WHAT YOU HAVE TO DO :: Rewrite the entries from the start through the line containing "Action: click(692, 26)", inclusive, swapping "button" for "control" and leaving everything else unchanged. Return only those lines.

'''

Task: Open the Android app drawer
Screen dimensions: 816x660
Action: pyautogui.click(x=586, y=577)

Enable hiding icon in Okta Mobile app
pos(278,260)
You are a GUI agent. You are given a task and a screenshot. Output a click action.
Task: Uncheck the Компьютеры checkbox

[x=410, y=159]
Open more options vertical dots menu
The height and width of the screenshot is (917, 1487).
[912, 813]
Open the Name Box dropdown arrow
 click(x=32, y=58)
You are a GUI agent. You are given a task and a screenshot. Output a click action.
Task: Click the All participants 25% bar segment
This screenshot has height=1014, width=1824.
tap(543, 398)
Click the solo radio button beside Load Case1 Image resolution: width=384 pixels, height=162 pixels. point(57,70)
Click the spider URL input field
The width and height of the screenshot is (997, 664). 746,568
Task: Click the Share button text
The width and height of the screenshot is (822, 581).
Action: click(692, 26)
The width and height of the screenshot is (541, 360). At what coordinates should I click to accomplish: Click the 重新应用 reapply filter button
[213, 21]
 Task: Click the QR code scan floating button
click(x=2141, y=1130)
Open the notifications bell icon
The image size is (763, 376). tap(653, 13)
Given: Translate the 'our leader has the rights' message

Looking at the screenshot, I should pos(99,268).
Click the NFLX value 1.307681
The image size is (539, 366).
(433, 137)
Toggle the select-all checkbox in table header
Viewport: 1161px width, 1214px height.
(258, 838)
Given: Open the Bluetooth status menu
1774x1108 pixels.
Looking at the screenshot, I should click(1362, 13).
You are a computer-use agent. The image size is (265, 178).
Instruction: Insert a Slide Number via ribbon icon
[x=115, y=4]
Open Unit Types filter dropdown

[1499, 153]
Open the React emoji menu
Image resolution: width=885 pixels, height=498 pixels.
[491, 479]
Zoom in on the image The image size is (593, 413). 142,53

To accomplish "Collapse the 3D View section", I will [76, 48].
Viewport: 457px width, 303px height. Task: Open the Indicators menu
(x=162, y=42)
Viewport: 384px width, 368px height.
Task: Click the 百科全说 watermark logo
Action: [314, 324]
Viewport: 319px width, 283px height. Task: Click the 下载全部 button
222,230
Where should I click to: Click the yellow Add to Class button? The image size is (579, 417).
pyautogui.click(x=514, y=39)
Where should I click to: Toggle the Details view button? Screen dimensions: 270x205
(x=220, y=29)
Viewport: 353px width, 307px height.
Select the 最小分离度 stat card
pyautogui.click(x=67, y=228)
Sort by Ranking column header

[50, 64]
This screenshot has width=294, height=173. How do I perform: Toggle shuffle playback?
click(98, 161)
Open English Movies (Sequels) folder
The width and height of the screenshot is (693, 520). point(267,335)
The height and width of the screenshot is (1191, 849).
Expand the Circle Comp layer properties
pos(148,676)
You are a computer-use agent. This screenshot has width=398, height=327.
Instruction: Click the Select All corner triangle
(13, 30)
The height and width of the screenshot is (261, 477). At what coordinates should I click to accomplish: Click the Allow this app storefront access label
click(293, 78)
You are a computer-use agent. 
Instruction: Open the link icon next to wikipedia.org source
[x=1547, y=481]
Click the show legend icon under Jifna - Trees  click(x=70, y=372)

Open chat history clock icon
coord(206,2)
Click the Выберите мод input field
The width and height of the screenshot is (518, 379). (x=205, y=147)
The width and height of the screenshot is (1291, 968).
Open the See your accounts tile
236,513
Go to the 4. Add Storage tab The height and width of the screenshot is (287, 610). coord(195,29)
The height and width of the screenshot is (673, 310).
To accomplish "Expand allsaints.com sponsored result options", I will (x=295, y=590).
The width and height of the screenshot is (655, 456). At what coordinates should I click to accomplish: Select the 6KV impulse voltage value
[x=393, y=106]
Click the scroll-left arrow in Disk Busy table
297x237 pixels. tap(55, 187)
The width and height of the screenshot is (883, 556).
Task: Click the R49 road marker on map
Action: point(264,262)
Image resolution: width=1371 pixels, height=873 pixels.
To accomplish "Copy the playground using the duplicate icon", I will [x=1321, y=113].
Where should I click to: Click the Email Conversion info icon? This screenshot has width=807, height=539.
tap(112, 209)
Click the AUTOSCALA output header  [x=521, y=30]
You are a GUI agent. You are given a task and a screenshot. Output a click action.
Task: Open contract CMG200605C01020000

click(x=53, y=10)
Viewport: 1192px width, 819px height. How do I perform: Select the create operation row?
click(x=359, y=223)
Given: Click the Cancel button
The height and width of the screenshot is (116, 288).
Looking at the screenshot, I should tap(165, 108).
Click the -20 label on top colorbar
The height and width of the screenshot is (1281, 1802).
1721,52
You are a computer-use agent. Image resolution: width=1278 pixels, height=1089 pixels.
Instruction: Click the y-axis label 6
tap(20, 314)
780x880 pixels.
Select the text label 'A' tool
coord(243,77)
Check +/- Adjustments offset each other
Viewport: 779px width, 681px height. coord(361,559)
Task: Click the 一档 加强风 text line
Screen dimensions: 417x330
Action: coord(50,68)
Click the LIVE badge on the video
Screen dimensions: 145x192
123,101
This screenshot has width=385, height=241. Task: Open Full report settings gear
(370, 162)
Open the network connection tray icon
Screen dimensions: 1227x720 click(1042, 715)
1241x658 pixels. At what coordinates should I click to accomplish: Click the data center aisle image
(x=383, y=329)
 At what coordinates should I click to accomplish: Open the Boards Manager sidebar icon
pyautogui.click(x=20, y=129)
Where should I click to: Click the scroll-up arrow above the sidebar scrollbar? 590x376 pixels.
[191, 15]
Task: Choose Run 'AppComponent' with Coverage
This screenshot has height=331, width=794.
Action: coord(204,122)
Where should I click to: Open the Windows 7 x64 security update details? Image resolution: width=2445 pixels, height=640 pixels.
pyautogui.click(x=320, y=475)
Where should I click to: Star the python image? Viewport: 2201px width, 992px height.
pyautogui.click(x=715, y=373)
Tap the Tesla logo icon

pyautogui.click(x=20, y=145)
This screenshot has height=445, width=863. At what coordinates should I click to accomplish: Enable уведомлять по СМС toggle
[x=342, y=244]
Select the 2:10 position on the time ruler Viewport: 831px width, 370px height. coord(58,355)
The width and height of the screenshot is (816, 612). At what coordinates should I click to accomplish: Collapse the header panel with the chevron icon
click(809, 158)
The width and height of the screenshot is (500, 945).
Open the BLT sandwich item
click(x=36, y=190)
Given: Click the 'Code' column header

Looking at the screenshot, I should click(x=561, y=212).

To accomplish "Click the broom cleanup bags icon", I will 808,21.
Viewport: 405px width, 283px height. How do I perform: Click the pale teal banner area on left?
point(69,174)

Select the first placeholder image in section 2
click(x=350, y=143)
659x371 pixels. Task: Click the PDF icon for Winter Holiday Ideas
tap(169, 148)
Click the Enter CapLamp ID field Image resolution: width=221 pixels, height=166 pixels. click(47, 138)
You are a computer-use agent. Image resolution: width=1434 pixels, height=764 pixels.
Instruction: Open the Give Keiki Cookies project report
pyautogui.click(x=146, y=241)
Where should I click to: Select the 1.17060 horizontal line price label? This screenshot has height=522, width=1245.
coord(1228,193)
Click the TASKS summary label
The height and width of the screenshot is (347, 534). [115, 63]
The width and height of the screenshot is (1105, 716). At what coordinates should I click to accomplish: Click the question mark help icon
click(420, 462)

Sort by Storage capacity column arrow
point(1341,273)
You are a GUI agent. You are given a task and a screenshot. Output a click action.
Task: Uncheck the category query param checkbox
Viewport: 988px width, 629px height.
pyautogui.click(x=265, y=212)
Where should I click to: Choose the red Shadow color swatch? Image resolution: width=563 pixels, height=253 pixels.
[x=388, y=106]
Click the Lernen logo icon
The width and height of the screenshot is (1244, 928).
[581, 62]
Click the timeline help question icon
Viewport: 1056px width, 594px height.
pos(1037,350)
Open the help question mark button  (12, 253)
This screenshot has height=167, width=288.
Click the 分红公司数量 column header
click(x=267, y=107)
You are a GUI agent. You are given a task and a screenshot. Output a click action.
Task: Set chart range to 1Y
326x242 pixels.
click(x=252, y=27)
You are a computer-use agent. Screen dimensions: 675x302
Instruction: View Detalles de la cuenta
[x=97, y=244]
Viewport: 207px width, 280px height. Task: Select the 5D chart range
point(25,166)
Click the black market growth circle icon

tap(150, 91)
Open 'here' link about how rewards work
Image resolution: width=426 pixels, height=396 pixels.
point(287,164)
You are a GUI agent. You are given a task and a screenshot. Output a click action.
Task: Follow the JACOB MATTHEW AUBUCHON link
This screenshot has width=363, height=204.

'''

EXERCISE RESULT ::
Task: Open the Android app drawer
Screen dimensions: 816x660
Action: pyautogui.click(x=586, y=577)

Enable hiding icon in Okta Mobile app
pos(278,260)
You are a GUI agent. You are given a task and a screenshot. Output a click action.
Task: Uncheck the Компьютеры checkbox

[x=410, y=159]
Open more options vertical dots menu
The height and width of the screenshot is (917, 1487).
[912, 813]
Open the Name Box dropdown arrow
 click(x=32, y=58)
You are a GUI agent. You are given a task and a screenshot. Output a click action.
Task: Click the All participants 25% bar segment
This screenshot has height=1014, width=1824.
tap(543, 398)
Click the solo radio control beside Load Case1 Image resolution: width=384 pixels, height=162 pixels. point(57,70)
Click the spider URL input field
The width and height of the screenshot is (997, 664). 746,568
Task: Click the Share control text
The width and height of the screenshot is (822, 581).
Action: click(692, 26)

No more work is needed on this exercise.